If I could just feel as cold as I act toward her, it would be a lot easier. But it’s that guilt, that feeling that I’m handling it the wrong way, that it’s my fault she’s too dim-witted to take me at face value now, 57 years later, and see me as a jerk or a snob or an asshole, versus the happy friend I was as a kid. Why doesn’t she get mad at me? Or does her delusion depend on believing that I will someday greet her with a big smile and a “Hi!” and an invitation to go out for a malt at the (now-defunct) soda fountain? Is this like a failed love connection? Does she lust after me? Am I the best thing that’s ever happened to her? Oh god, every possibility is worse than the last.
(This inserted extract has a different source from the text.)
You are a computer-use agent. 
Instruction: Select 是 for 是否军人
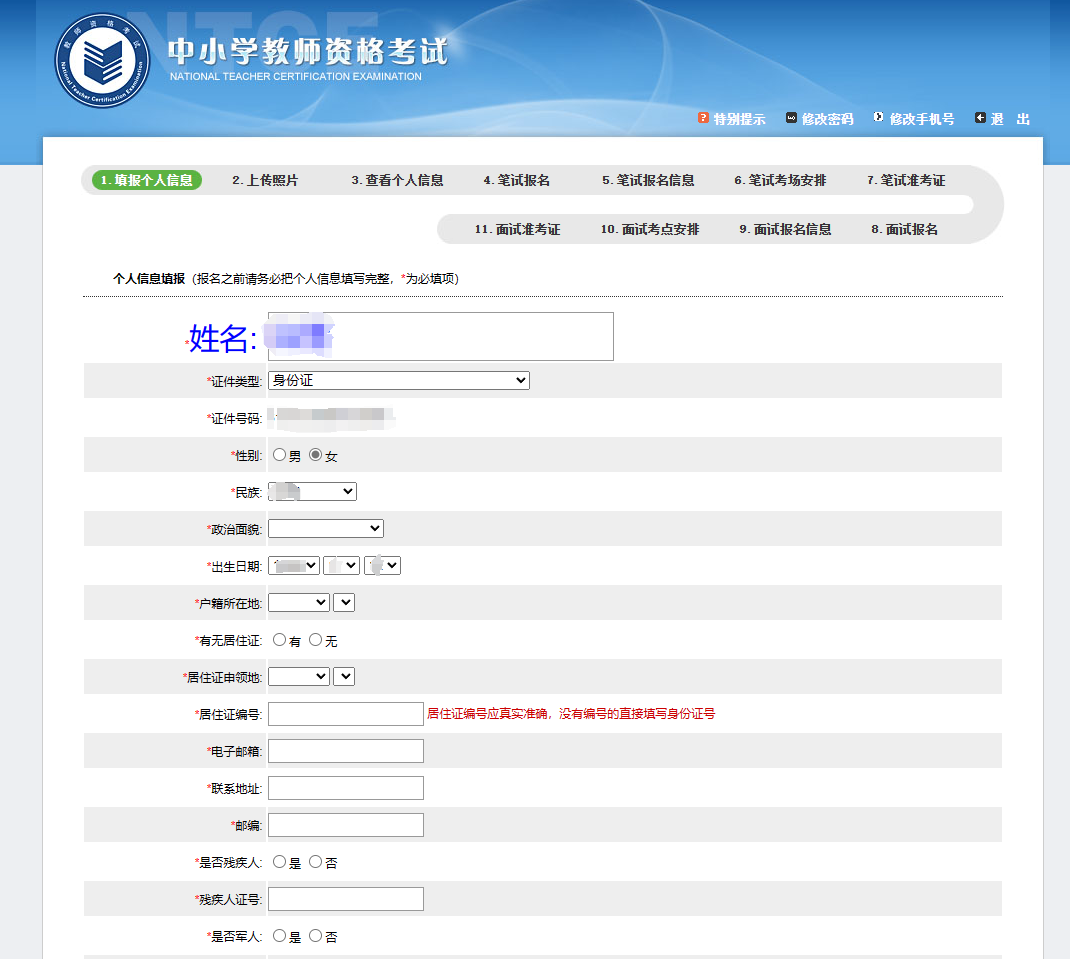(280, 935)
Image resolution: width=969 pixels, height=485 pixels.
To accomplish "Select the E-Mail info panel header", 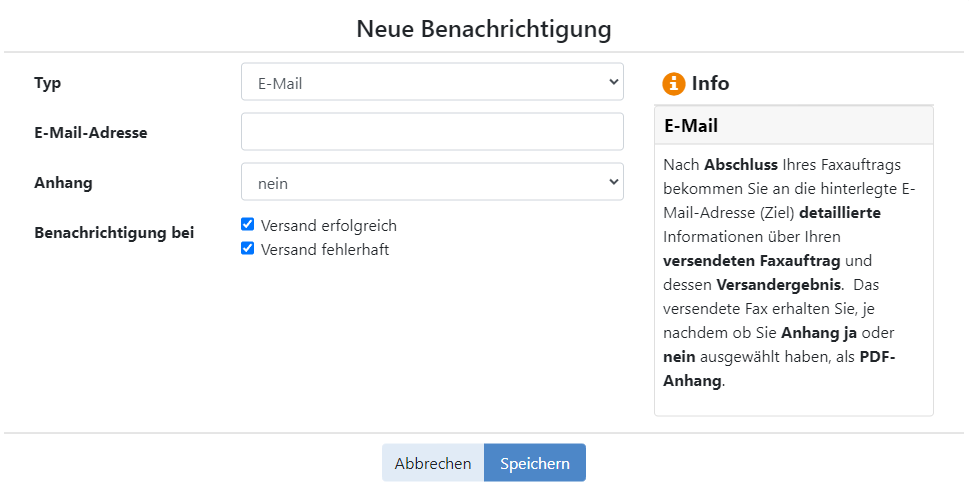I will click(793, 125).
The weird thing, and the thing that makes me wonder if I’m somehow causing this reaction in her, is that it has happened to me several times. Someone—always a woman, oddly enough (defying my demonization of men)—gets it in her head that she must have me, in one way or another. My therapist said, about one of those women, that I had “let her in.” Yeah, I’ve let a lot of people in, but most people know not to move in, not to keep demanding more and more of my time and attention. I could tell you stories! And sure, I too have loved and lost, more times than I can count, and it hurts—whether it’s a love interest or someone I just want to be closer to, as a friend, and I see that it’s not going to happen. I used to consider it proof of my unlikability, but now I see that it’s just a fact: not everyone likes everyone, or likes them in the same way.
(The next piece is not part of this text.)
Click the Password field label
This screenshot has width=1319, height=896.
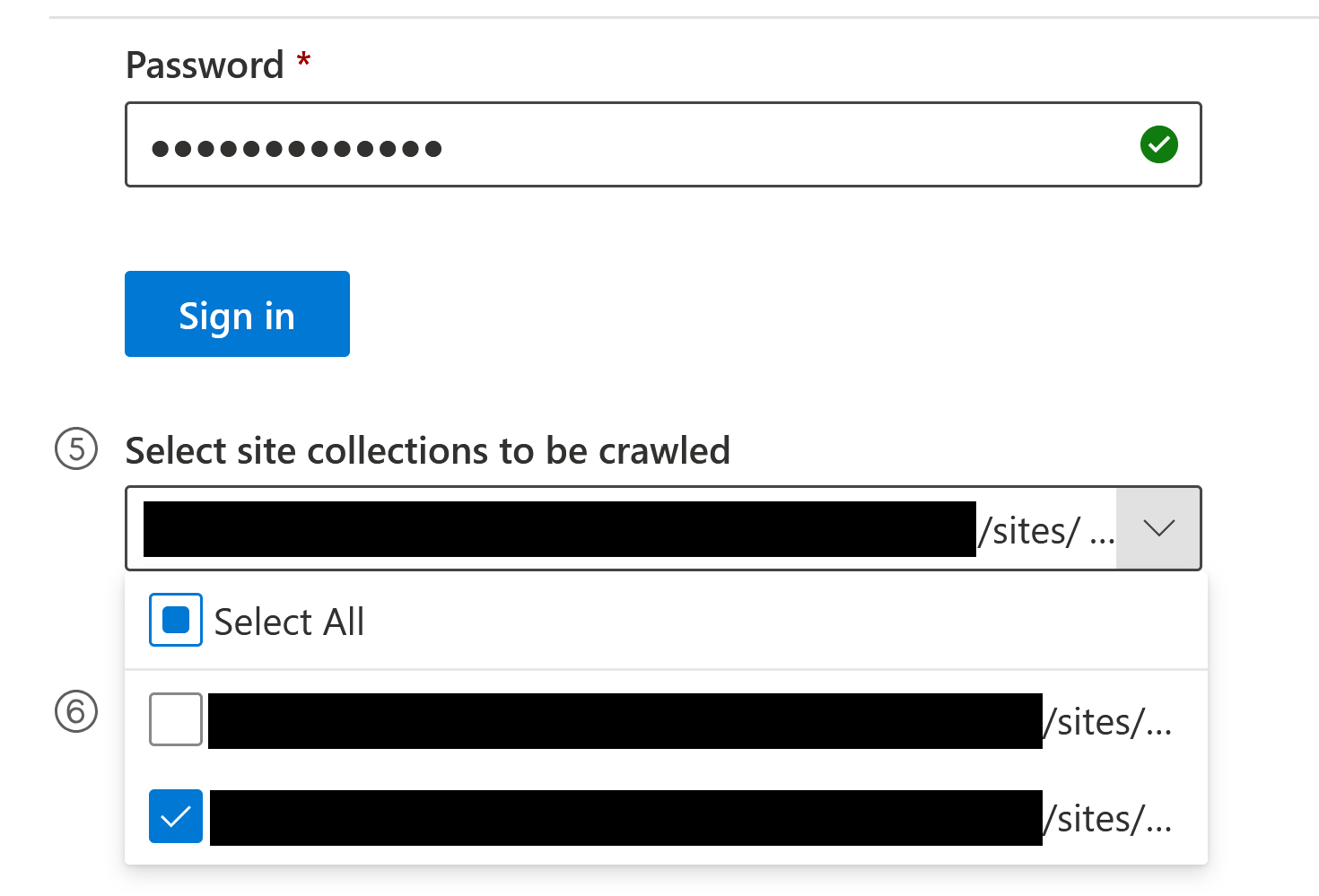(205, 65)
The bright side: that I can accept my less than lovely character traits and not feel that I have to change them, overcome them, become better than, reach the goal of being a perfect person. Beating up on yourself is not the same as bravely looking at what is true in yourself and accepting it, and even accepting that you are still probably half-deluded, but you will be willing to look, take in, own whatever comes up. In fact, beating up on yourself is one of the ways of narcissism. It’s trying to eat the whole enchilada of self-hatred, claiming way more than what is even true, just to avoid doing a real accounting of dollars and sense. The best defense is no defense at all. When a friend points out a flaw, I find myself more willing to listen, to agree when it’s true, even to feel the pain of being exposed but letting it be. It’s like magic, this allowing the feeling in the moment to be fully experienced, instead of trying to push it down or turn it around. If you’re really willing to feel that feeling and let it take you to the core of whatever the truth is, there’s nothing more you have to do.
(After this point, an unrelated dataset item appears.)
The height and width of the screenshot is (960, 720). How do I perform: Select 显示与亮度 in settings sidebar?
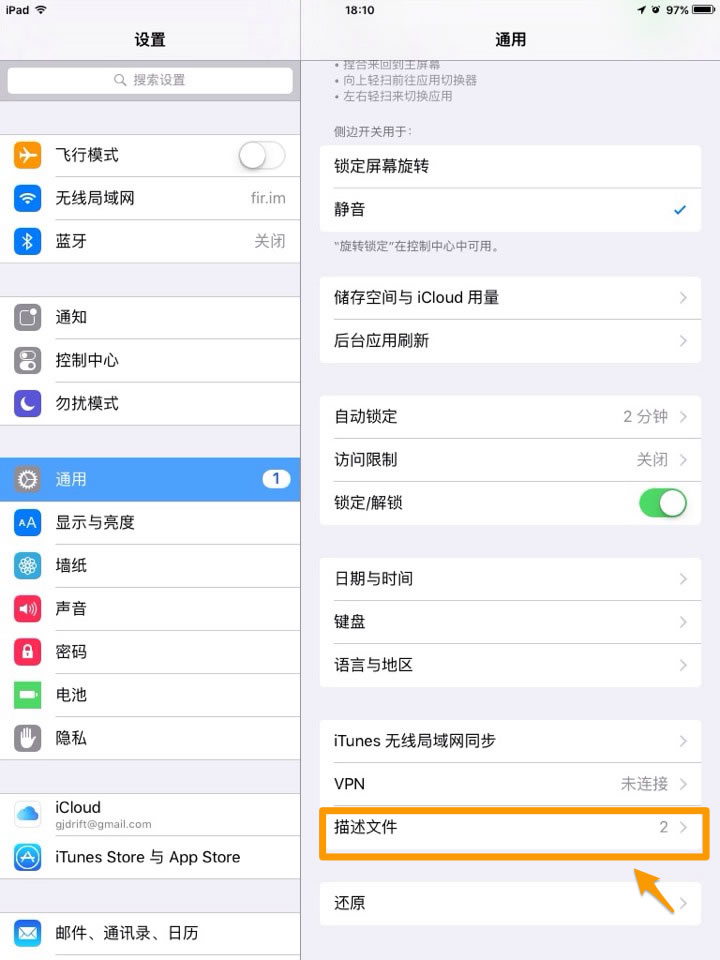[150, 523]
And maybe that’s where I’m failing not only my beggar but myself: I don’t want to feel the true extent of the feeling, whatever it is, for fear that she/it represents some deep part of me—so I put it off on her, on the inconvenience of her implicit challenge to me, on the inadequacy of her sensitivities, on her refusal to just get out of the goddamn way and let me live my new, self-accepting, happy life.